Nadelstiche hieß der Laden. Gehörte einem Pärchen.
Wie der sich hier halten konnte, war mir ein Rätsel. Hier auf dem Dorf gab es nicht so viel Bedarf nach einem Tattoo. Aber aus dem ganzen Kreis kamen die Leute hierher, und das machte was aus. Und es half bestimmt, dass Ralf geerbt hatte.
Dabei waren die Tattoos noch nicht mal richtig gut. Ihre Fotos im Schaufenster sahen total anders aus als die Qualität der Tätowierungen, die man im Internet finden konnte. Aber genau das wollte ich. Ein schlechtes Tattoo. Ich würde in Köln niemandem meine Herkunft aus der Eifel verheimlichen können. Aber zumindest sollten die mich für cool halten.

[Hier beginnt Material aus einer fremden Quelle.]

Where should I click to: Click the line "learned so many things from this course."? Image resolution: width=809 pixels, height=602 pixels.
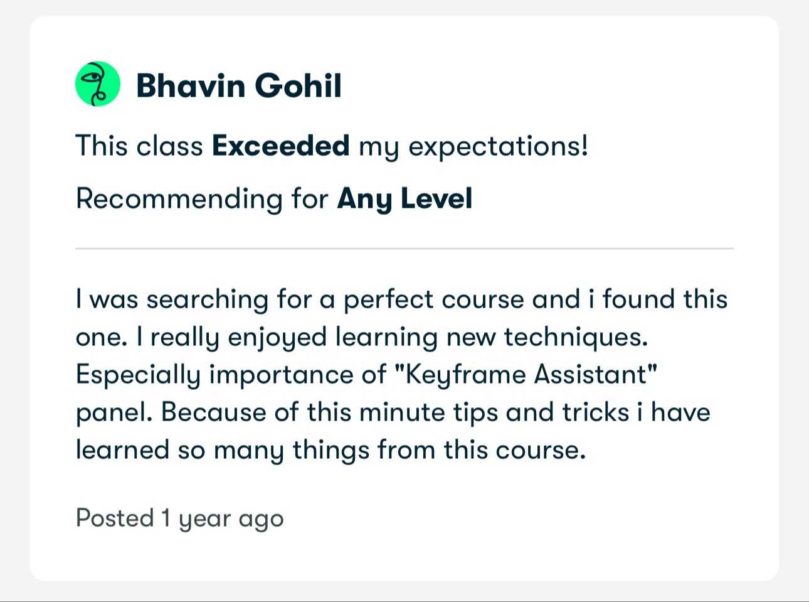(330, 450)
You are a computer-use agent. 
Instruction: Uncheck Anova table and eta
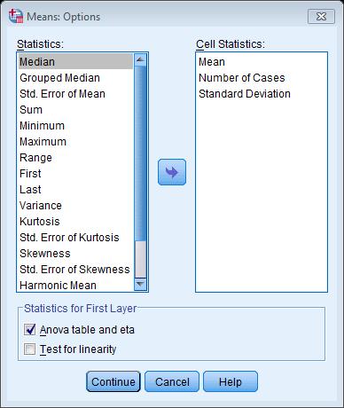click(x=29, y=329)
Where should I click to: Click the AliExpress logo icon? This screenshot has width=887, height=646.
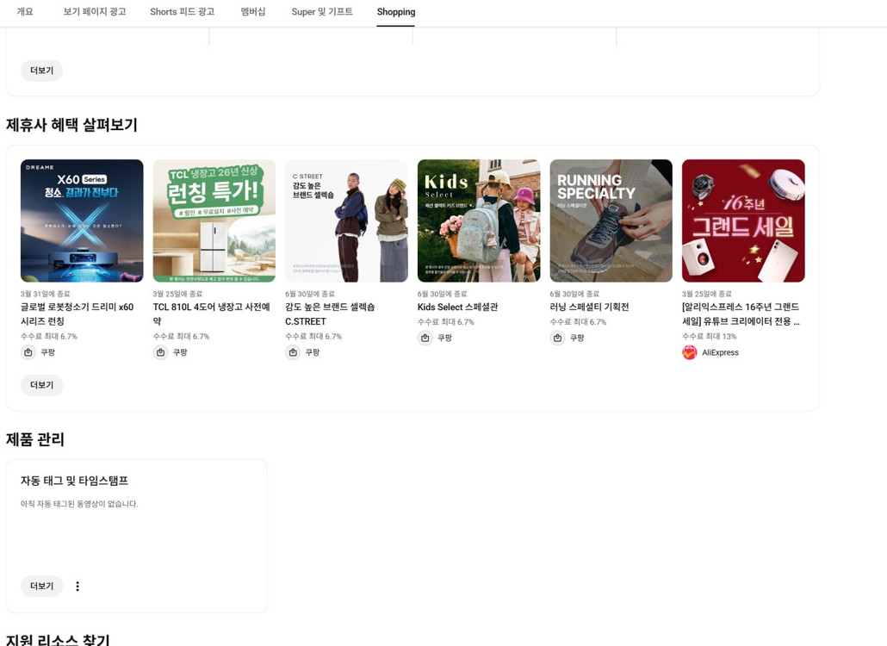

Und ich würde eine Story erzählen von meinem beschissenen Tattoo, um zu zeigen, aus welchem Dreckskaff ich geflohen war. Bereit für die große Welt. Ich würde dazu stehen. Zu meiner traurigen Herkunft. Vielleicht war das nicht alles ganz logisch, aber für mich machte es Sinn.
Der Laden war klein, dunkel, an der Wand hingen coole Fotos, nicht nur von Tattoos. Alles irgendwie gothic. Viel Schwarz und Rot und Violett. Viele Totenköpfe und Magier und Hexen und Wölfe, ein paar Zombies.
An der Theke saß Tanja und glotzte auf ihr Handy. Die Schweißperlen standen ihr auf der Stirn, ihr ganzer Körper glänzte. Sie hatte zwei Flügel über ihre Brust tätowiert. Die gingen bis zu den Schultern. Bunt. Ziemlich geil.
Aber dafür war ich nicht mutig genug. Die Tätowierung schien über ihrer verschwitzten Haut zu leuchten. Sie trug ein weites Top. Auch ohne BH drunter. Als sie sich vorbeugte, um in ihrem Kalender meinen Termin zu suchen, konnte ich tief in ihren Ausschnitt sehen.
Sie ließ sich Zeit.
Ein Schweißtropfen rann von ihrer Stirn, verschwand an ihrem Kinn, kam an ihrem Hals wieder zum Vorschein. Über der bunten Tätowierung verlor ich ihn aus den Augen. Aber dann sah ich, wie er zwischen ihren Brüsten verschwand.
Verdammt, so wollte ich auch schwitzen! Wie das wohl wäre? Eine Zunge, die meinem Schweiß hinterherjagte. Mich am Hals kitzelte, dass meine Nackenhaare sich aufstellten. Sein Atem auf meiner Haut. Feucht und heiß.
Machte bei der Schwüle jetzt auch nichts. Ich würde seinen Kopf zwischen meine Brüste drücken, und er würde dazwischen verschwinden!
Ich hatte immer noch meine Cola in der Hand. Ralf hatte mir geraten, eine dabei zu haben, falls mein Blutzucker absacken würde. Ich hatte keine Ahnung, was Blutzucker genau war, aber ich hatte pflichtbewusst meine Dose dabei für alle Fälle. Wie ich auch wie gefordert meine Pommes gegessen hatte.
Ich hätte Tanja meine Dose gerne über den Hals gerollt, wenn sie das gewollt hätte. Schön langsam, und dann hätte ich ihr zugesehen, wie sie die Augen schließt und seufzt.
„Alles in Ordnung?"
Ich hatte zu lange auf ihre Titten gestarrt.
„Klar. Alles in Ordnung!"
„Ralf kommt gleich."
„Alles klar."
Ich sah mich in dem Laden um, betrachtete mir die Tätowierungen. Ich war nicht zum ersten Mal da. Ich hatte mit Ralf das Design abgesprochen. Eine Rose, die sich wie Stacheldraht um meinen rechten Oberarm windet. Nicht ganz rum. Kitschiges Design. Aber genau das wollte ich. Ein schlechtes Tattoo mit einem ausgelutschten Design. In meiner Geschichte würde ich erzählen, dass der Tätowierer mir das aufgeschwatzt hatte oder vielleicht, dass ich besoffen gewesen war.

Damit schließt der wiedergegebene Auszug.